Comment by zoogeny

5 months ago

This looks like it loses the distinction between attributes and nested tags?

As in, I don't see a difference between `(attr "val")` which expresses an attribute key/value pair and `(thing "world")` which expresses a tag/content relationship. Even if I thought the rule might be "if the first element of the list is a list itself then it should be interpreted as a set of attribute key value pairs" then I would still be ambiguous with:

    (foo (bar "baz") "content")

which could serialize to either:

    <foo bar="baz">content</foo>

or:

    <foo><bar>baz</bar>content</foo>

In fact, this ambiguity between attributes and children has always been one of the head scratching things for me about XML. Well, the thing I've always disliked the most is namespaces but that is another matter.
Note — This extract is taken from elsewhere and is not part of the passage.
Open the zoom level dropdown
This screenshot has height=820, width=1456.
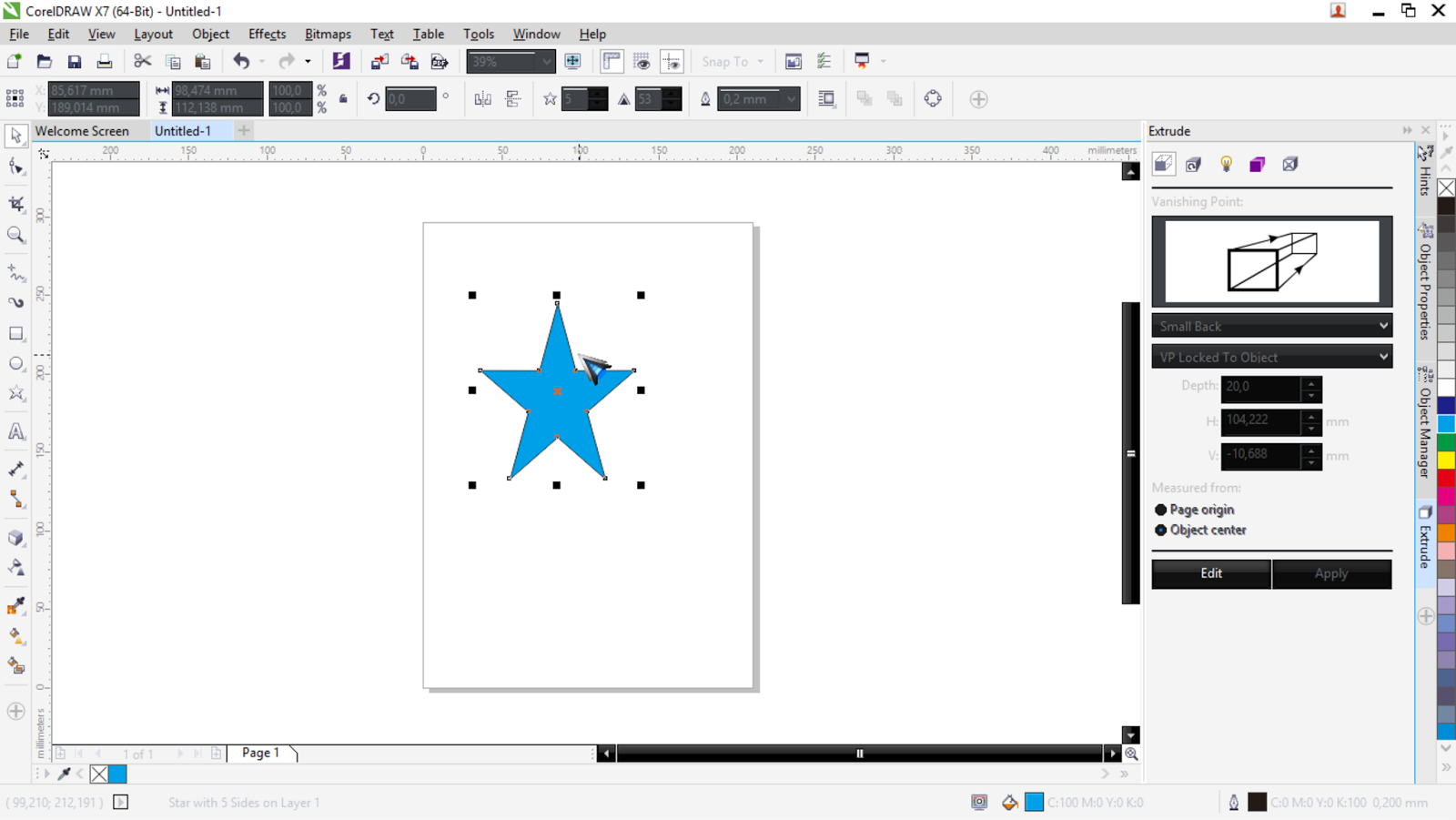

There's no ambiguity. The first element is a symbol that's the name of a tag. If the second element is a list of two element symbol + string lists, it's the attributes. If it's one of the other recognized types, it's part of the contents of the tag.

See a grammar for the representation at https://docs.racket-lang.org/xml/index.html#%28def._%28%28li...
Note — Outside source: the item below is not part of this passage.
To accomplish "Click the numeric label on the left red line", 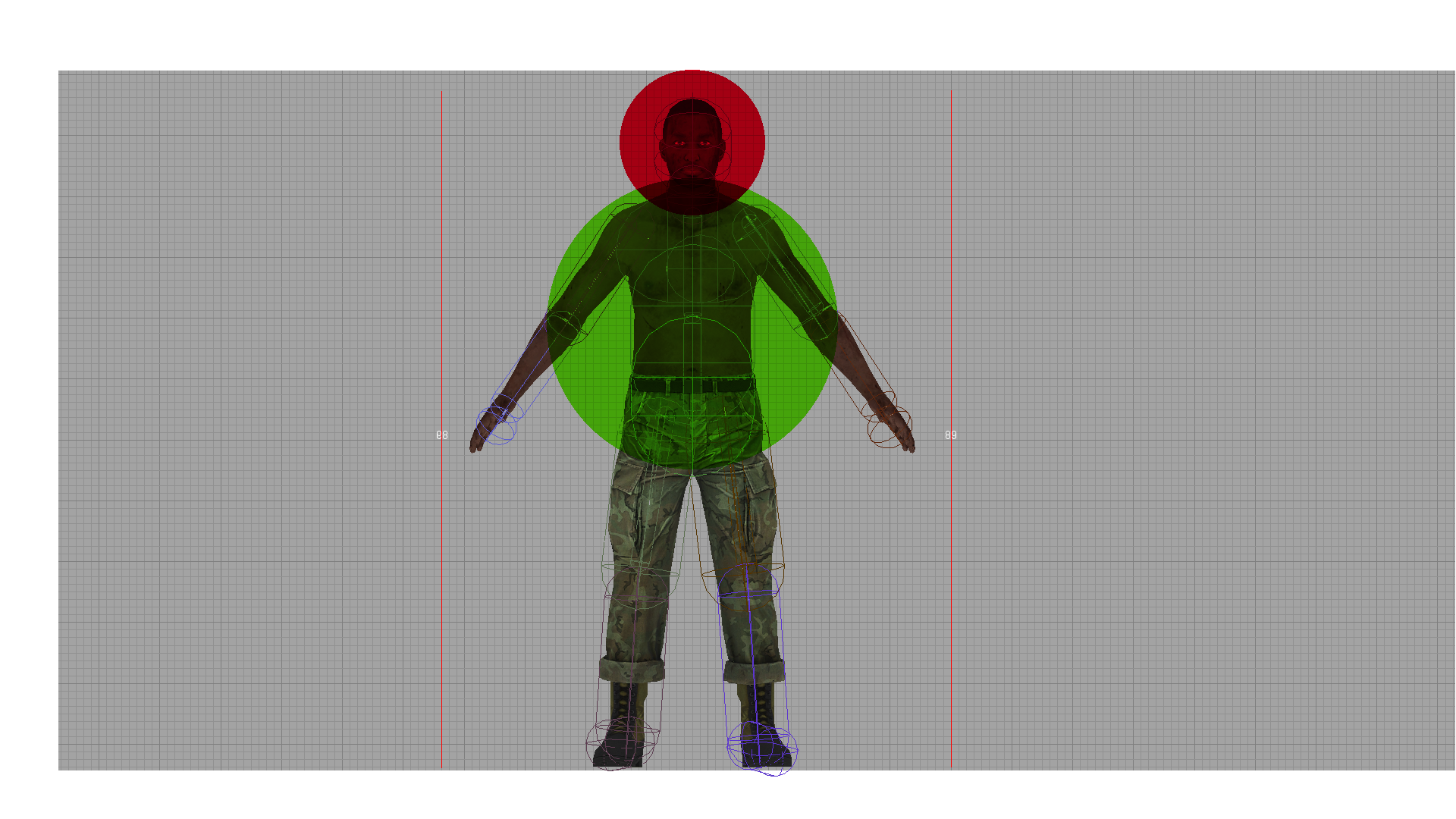I will point(442,435).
Most Scheme tools for working with XML use a different layout where a list starting with the symbol @ indicates attributes. See https://en.wikipedia.org/wiki/SXML for it.

  • I see, so my example should be:

        (foo (bar "baz") "content")
    

    vs

        (foo ((bar "baz")) "content")
    

    Where the first one would be the nested tags and the second one would be a single `bar="baz"` attribute.

    I would prefer the differentiation to be more explicit than the position and/or structure of the list, so the @ symbol modifier for the attribute list in other tools makes sense.

    The sibling comment with a map with a :attrs key feels even better. I don't work in languages with pattern matching or that kind of thing very often, but if I was wanting to know if a particular element had 1 or more attributes then being able to check a dictionary key just feels like a nicer kind of anchor point to match against.

> In fact, this ambiguity between attributes and children has always been one of the head scratching things for me about XML. Well, the thing I've always disliked the most is namespaces but that is another matter.

Just remember that it's a markup language, and then it's not head-scratching at all: the text is the text being marked up, and the attribute values are the attribute of the markup - things like colour and font.

When it was co-opted to store structured data, those people didn't obey this rule (which would make everything attributes).

Namespaces had a very cool use in XHTML: you could just embed an SVG or MathML directly in your HTML and the browser would render it. This feature was copied into HTML5.

  • When you say "those people", you mean people like me who (used to) have to navigate how to model structured data using XML. I think the attribute vs. child distinction makes sense in a very flat hierarchy where you are marking up text but quickly devolves into ambiguity for many other uses cases.

    I mean, if I'm modeling a <Person> node in some structured format, making a decision about "what is the attribute of the person node" vs "what is a property of the specific Person" isn't an easy call to make in all cases. And then there are cases where an attribute itself ought to have some kind of hierarchy. Even the text example works here: I have a set of font properties and it would make sense to maybe have:

        <font>
            <color>...</color>
            <family>...<family>
        </font>
    

    Rather than a series of `fontFamily`, `fontSize`, etc. attributes. This is true when those attributes are complex objects that ended up having nesting at several levels. You end up in the circumstance where you are forced to make things that ought to be attributes into children because you want to model the nested structure of the attributes themselves. Then you end up with some kind of wrapper structure where you might have a section for meta-data and a section for the real content.

    I just don't think the distinction works well for an extensible markup language where the nesting of elements is more or less the entire point.

    It is much easier to write out though, which is why you see often see `<Element content=" ... " />` patterns all over the place.

    • When using XML for structured data the intended way, everything that is a string value (as opposed to a node hierarchy) would be an attribute. There's no text, so there would be no text.